Texto fornecido ->

Um post acaba de surgir na tela do meu Facebook: “A noite de terror continua na favela da Maré: dois mortos ontem, incluindo um policial, mais um rapaz morto hoje, dentro de sua casa; vários feridos. Observatório sem energia, sem telefone: Bope acertou o transformador e cortou os cabos de telefone. Qual o sentido disso? O Estado tem que ter equilíbrio; senão, quem terá?”. Quem assina é o doutor em Sociologia da Educação e fundador do Observatório de Favelas, Jaílson de Souza e Silva.

Logo cedo estive na entrada da favela Nova Holanda, uma das 17 comunidades que compõem o Complexo da Maré, na zona norte do Rio, onde a polícia continua em ação. Não consigo entrar. E ninguém consegue sair para me dizer o que está acontecendo de fato. Meu telefone toca sem parar. São amigos relatando casos de abusos da polícia. São amigos desesperados com uma situação de insanidade que começou na noite de ontem quando um grupo que realizava uma manifestação na Avenida Brasil correu para dentro da favela, fugindo da repressão da polícia, que neste lado da cidade não usa bala de borracha, usa bala de canhão.

Os jornais relatam que houve um arrastão durante a manifestação. Arrastão? Segundo os moradores, o que aconteceu foi: a cracolândia carioca ficava exatamente na entrada da Nova Holanda, em plena Avenida Brasil. A coisa foi crescendo, tornando-se assustadora e vergonhosa para o prefeito Eduardo Paes. O que ele fez? Mandou limpar o lugar e empurrou os viciados para dentro da favela. Os mesmos passaram a viver uma situação insólita. Não mais podiam circular na Brasil porque a guarda municipal estava lá para descer o sarrafo. Não podiam circular dentro da favela porque os traficantes não permitiam. Ou seja: confinamento a uma rua, a rua Sete de setembro, entre a avenida e a favela. Aproveitando o caos instaurado pelo embate entre polícia e manifestantes, os “ cracudos”, como são chamados por aqui, corrduaseram para saquear. Lei da sobrevivência.

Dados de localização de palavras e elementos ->
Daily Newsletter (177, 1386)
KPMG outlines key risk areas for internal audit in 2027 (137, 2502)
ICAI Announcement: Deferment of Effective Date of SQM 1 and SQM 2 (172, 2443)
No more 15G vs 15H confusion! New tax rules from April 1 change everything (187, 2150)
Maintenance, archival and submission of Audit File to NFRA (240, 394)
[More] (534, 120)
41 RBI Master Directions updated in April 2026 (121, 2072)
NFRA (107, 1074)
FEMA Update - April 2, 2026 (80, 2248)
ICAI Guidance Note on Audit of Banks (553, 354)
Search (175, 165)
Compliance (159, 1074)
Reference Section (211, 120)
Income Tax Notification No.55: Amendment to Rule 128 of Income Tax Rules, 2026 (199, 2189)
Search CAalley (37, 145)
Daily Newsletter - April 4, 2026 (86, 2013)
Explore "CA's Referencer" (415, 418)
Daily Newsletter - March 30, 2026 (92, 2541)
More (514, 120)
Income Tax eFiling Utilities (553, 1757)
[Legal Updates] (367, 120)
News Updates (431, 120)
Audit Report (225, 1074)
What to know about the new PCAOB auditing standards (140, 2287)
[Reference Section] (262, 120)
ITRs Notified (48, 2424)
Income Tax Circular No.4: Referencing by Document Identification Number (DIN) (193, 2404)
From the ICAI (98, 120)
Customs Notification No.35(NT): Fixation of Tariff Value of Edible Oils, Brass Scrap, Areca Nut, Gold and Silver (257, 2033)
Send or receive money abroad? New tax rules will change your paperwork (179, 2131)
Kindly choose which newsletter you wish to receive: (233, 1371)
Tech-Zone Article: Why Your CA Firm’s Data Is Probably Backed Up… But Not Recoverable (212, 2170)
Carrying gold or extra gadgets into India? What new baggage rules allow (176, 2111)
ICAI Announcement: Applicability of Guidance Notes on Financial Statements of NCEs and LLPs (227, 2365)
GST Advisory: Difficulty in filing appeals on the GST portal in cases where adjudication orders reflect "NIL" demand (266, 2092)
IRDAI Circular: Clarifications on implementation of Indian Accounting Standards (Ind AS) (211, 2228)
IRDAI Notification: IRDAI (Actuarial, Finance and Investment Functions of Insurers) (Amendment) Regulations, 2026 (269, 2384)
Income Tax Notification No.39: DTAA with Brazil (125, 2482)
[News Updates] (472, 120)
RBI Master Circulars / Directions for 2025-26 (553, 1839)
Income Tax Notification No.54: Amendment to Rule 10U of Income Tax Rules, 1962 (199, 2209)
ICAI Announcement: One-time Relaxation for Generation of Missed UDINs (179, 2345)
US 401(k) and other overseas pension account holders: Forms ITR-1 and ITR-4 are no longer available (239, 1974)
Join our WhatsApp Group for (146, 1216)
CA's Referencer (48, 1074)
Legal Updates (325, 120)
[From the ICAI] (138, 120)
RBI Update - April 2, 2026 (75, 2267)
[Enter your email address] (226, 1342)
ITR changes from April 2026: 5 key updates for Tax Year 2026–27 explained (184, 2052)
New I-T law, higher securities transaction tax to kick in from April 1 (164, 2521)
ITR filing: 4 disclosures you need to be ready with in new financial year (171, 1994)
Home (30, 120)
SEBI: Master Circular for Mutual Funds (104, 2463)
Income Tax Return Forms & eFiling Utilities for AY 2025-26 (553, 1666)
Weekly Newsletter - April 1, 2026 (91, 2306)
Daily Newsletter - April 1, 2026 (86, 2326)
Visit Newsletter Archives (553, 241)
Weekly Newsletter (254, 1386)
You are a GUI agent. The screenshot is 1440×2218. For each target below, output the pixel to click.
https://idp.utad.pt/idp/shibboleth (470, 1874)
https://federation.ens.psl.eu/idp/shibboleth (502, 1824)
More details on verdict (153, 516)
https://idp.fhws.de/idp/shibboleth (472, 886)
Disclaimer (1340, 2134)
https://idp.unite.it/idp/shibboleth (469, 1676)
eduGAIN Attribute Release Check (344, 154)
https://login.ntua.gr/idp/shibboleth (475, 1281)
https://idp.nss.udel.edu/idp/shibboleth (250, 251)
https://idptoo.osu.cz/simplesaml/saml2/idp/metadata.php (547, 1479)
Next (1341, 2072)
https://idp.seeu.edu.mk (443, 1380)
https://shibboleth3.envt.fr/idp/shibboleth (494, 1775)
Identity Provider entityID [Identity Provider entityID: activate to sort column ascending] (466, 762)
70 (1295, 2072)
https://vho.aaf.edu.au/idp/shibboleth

Instruções ->
A: Copie todas as frases do texto sobre a Maré que terminam com ponto de interrogação.
B: Transforme em uma lista JSON de strings, com uma string para cada linha e sem as linhas em branco, tudo o que está na listagem desde a linha que contém "Reference Section (211, 120)" até a linha que contém "Income Tax Notification No.54: Amendment", incluindo essas duas.
O texto sobre a Maré e a listagem não têm nenhuma relação entre si.

Respostas na ordem ->
A:
Qual o sentido disso?
O Estado tem que ter equilíbrio; senão, quem terá?
Arrastão?
O que ele fez?

B:
[
  "Reference Section (211, 120)",
  "Income Tax Notification No.55: Amendment to Rule 128 of Income Tax Rules, 2026 (199, 2189)",
  "Search CAalley (37, 145)",
  "Daily Newsletter - April 4, 2026 (86, 2013)",
  "Explore \"CA's Referencer\" (415, 418)",
  "Daily Newsletter - March 30, 2026 (92, 2541)",
  "More (514, 120)",
  "Income Tax eFiling Utilities (553, 1757)",
  "[Legal Updates] (367, 120)",
  "News Updates (431, 120)",
  "Audit Report (225, 1074)",
  "What to know about the new PCAOB auditing standards (140, 2287)",
  "[Reference Section] (262, 120)",
  "ITRs Notified (48, 2424)",
  "Income Tax Circular No.4: Referencing by Document Identification Number (DIN) (193, 2404)",
  "From the ICAI (98, 120)",
  "Customs Notification No.35(NT): Fixation of Tariff Value of Edible Oils, Brass Scrap, Areca Nut, Gold and Silver (257, 2033)",
  "Send or receive money abroad? New tax rules will change your paperwork (179, 2131)",
  "Kindly choose which newsletter you wish to receive: (233, 1371)",
  "Tech-Zone Article: Why Your CA Firm’s Data Is Probably Backed Up… But Not Recoverable (212, 2170)",
  "Carrying gold or extra gadgets into India? What new baggage rules allow (176, 2111)",
  "ICAI Announcement: Applicability of Guidance Notes on Financial Statements of NCEs and LLPs (227, 2365)",
  "GST Advisory: Difficulty in filing appeals on the GST portal in cases where adjudication orders reflect \"NIL\" demand (266, 2092)",
  "IRDAI Circular: Clarifications on implementation of Indian Accounting Standards (Ind AS) (211, 2228)",
  "IRDAI Notification: IRDAI (Actuarial, Finance and Investment Functions of Insurers) (Amendment) Regulations, 2026 (269, 2384)",
  "Income Tax Notification No.39: DTAA with Brazil (125, 2482)",
  "[News Updates] (472, 120)",
  "RBI Master Circulars / Directions for 2025-26 (553, 1839)",
  "Income Tax Notification No.54: Amendment to Rule 10U of Income Tax Rules, 1962 (199, 2209)"
]